[Start of section]

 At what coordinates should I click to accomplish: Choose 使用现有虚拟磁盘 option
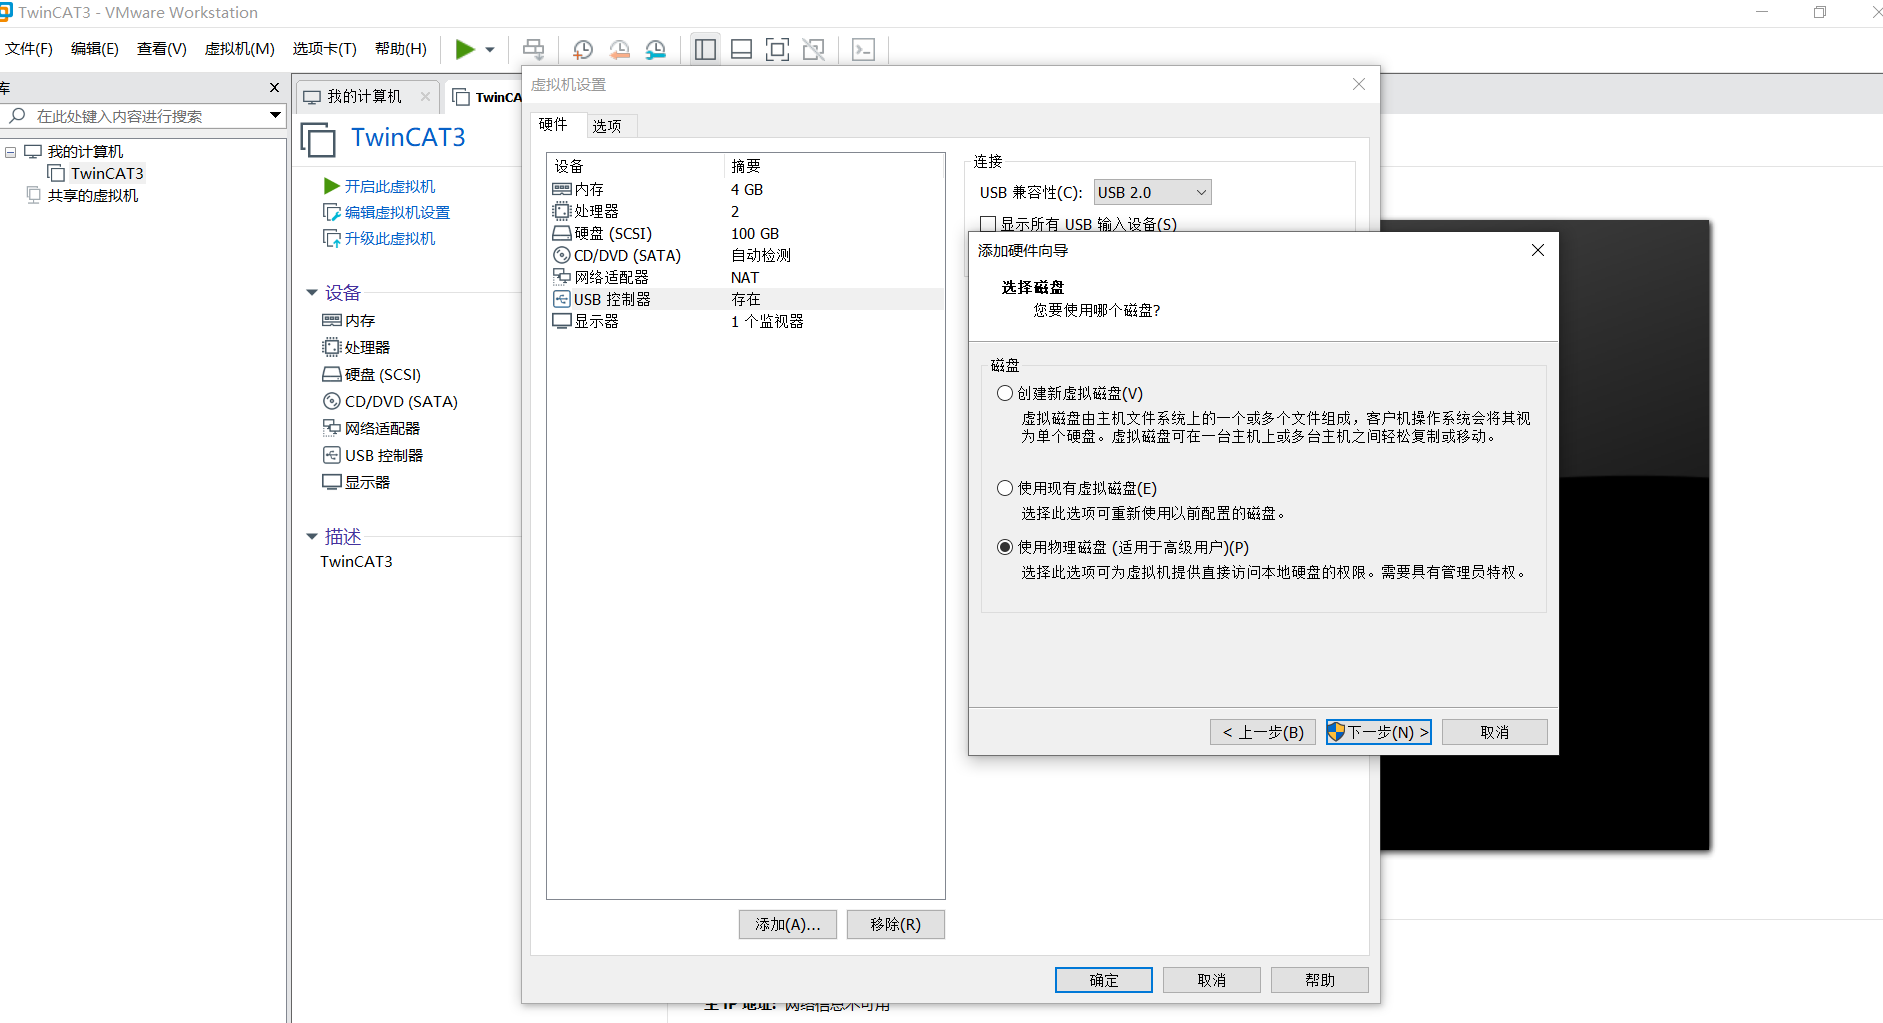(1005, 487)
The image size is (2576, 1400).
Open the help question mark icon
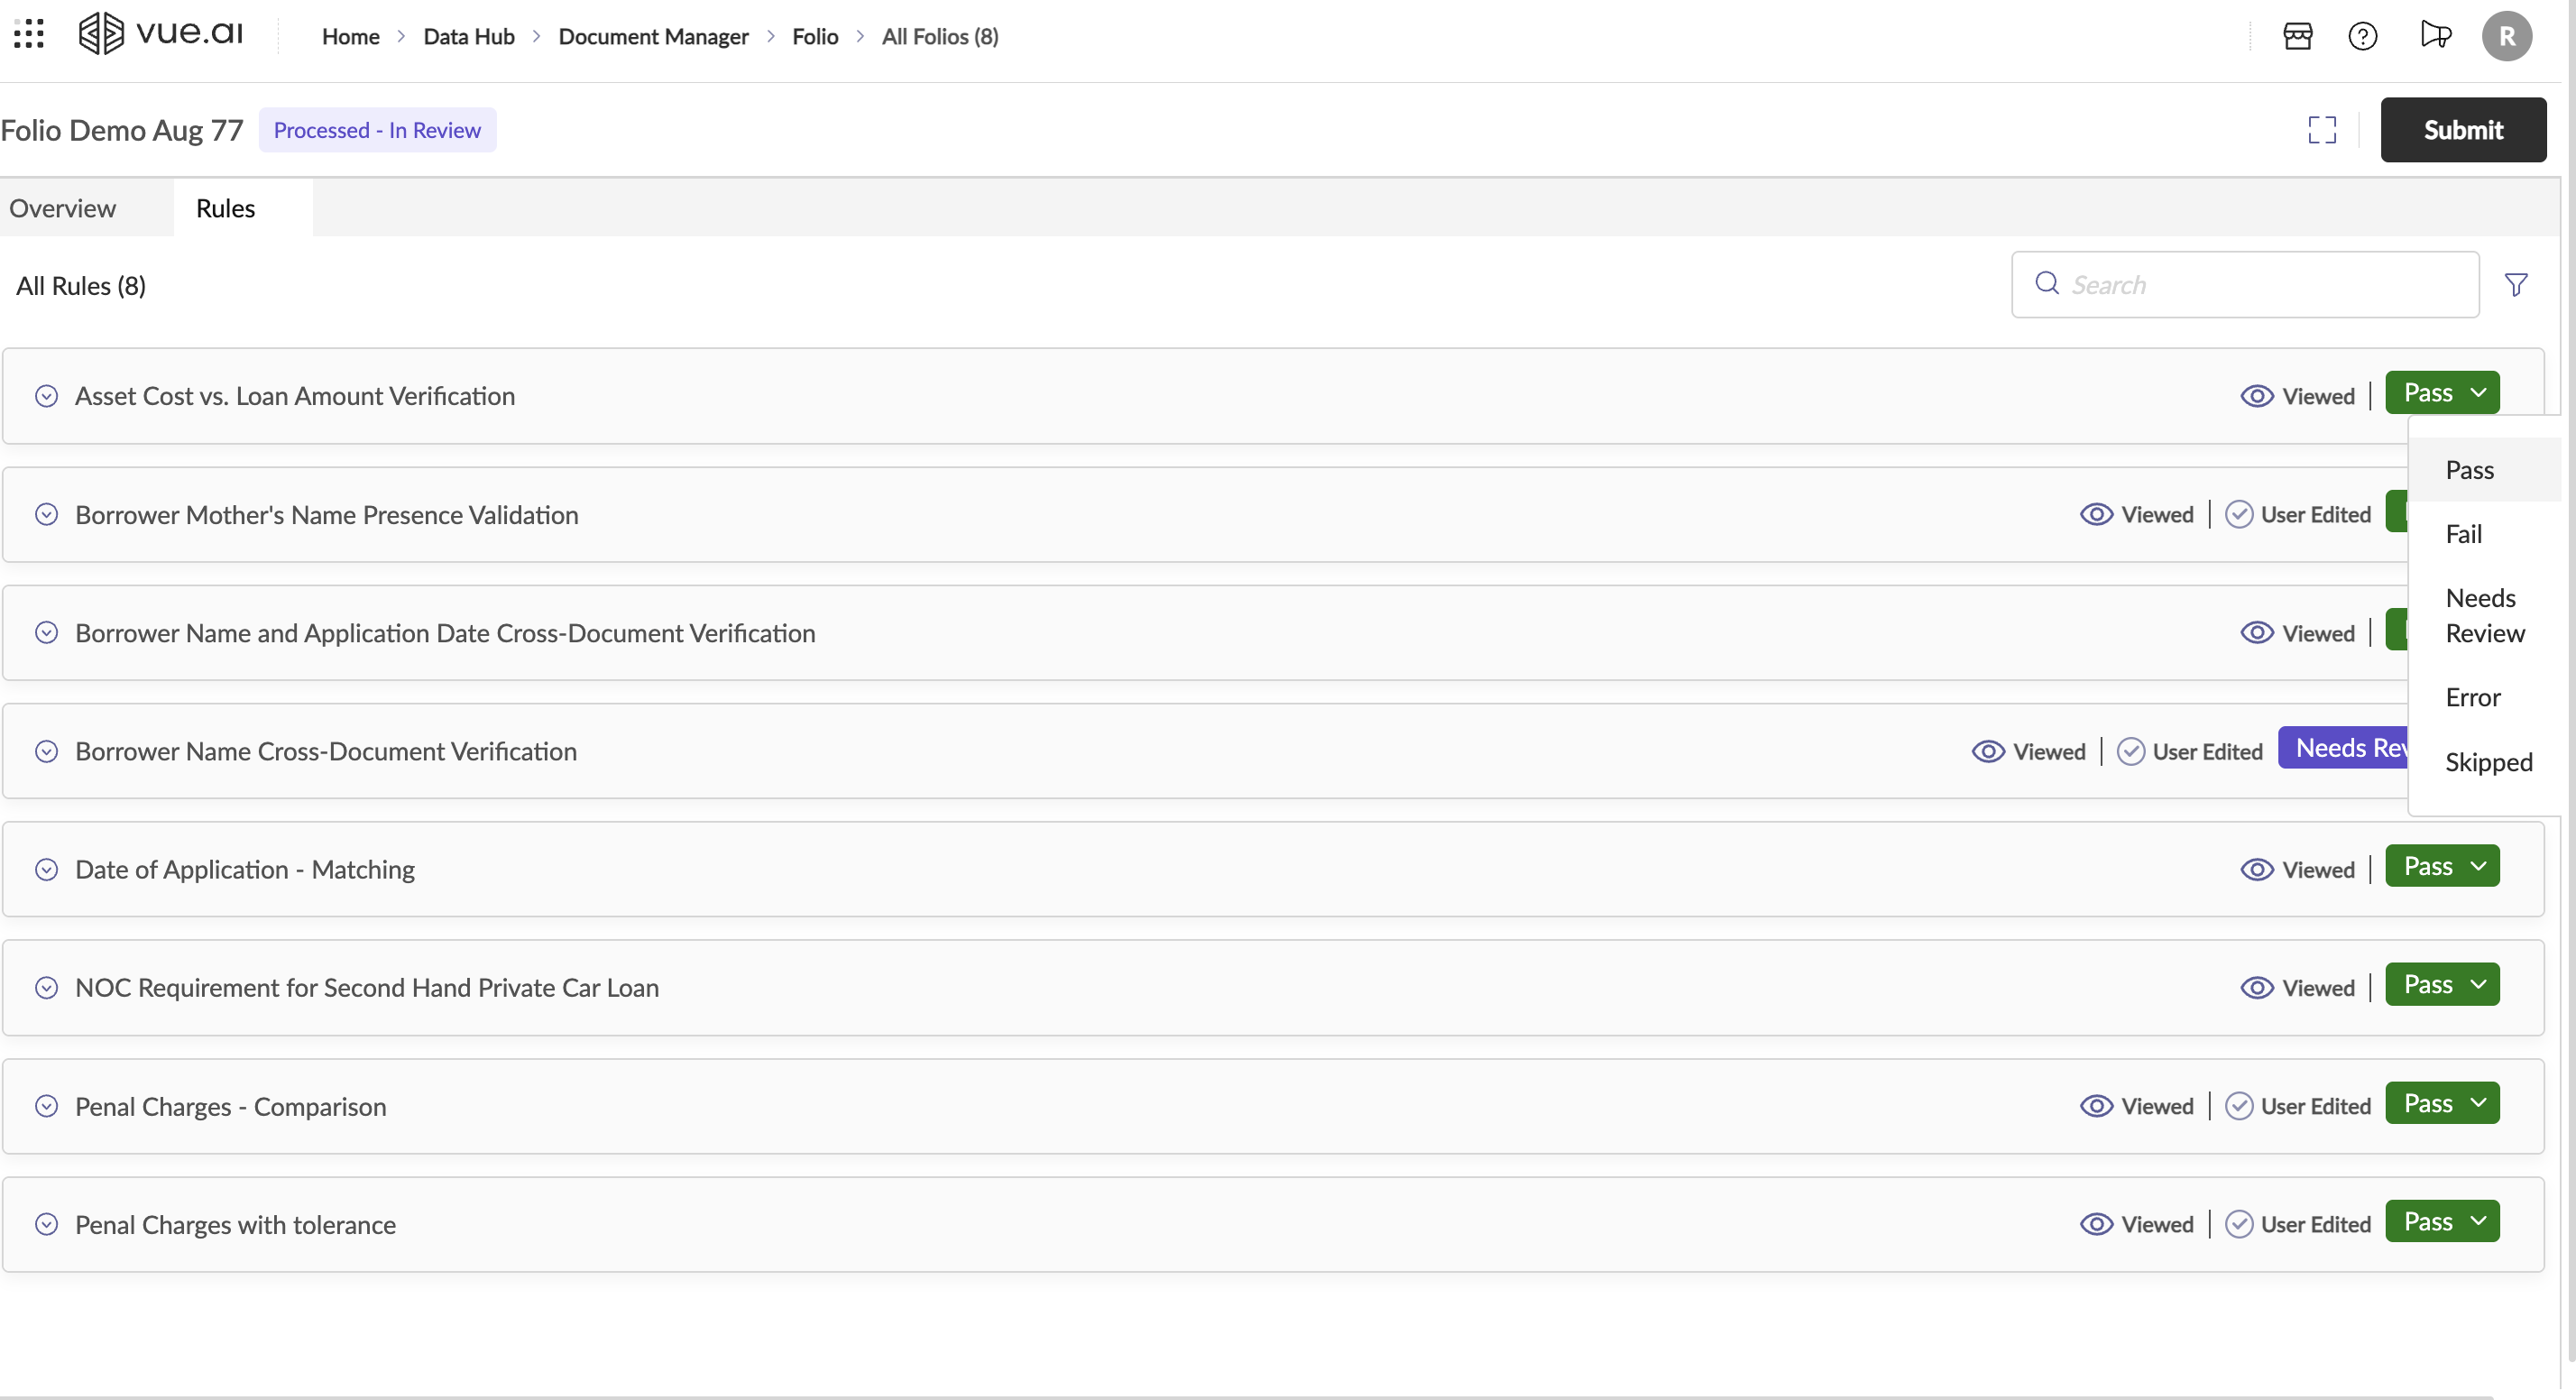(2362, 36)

[End of section]

Work item:
Copy the final portion of the records: every line from the one containing "The image size is (2576, 1400)." through the last, word for word, without pictures.

Response to the exercise:
The image size is (2576, 1400).
Open the help question mark icon
(2362, 36)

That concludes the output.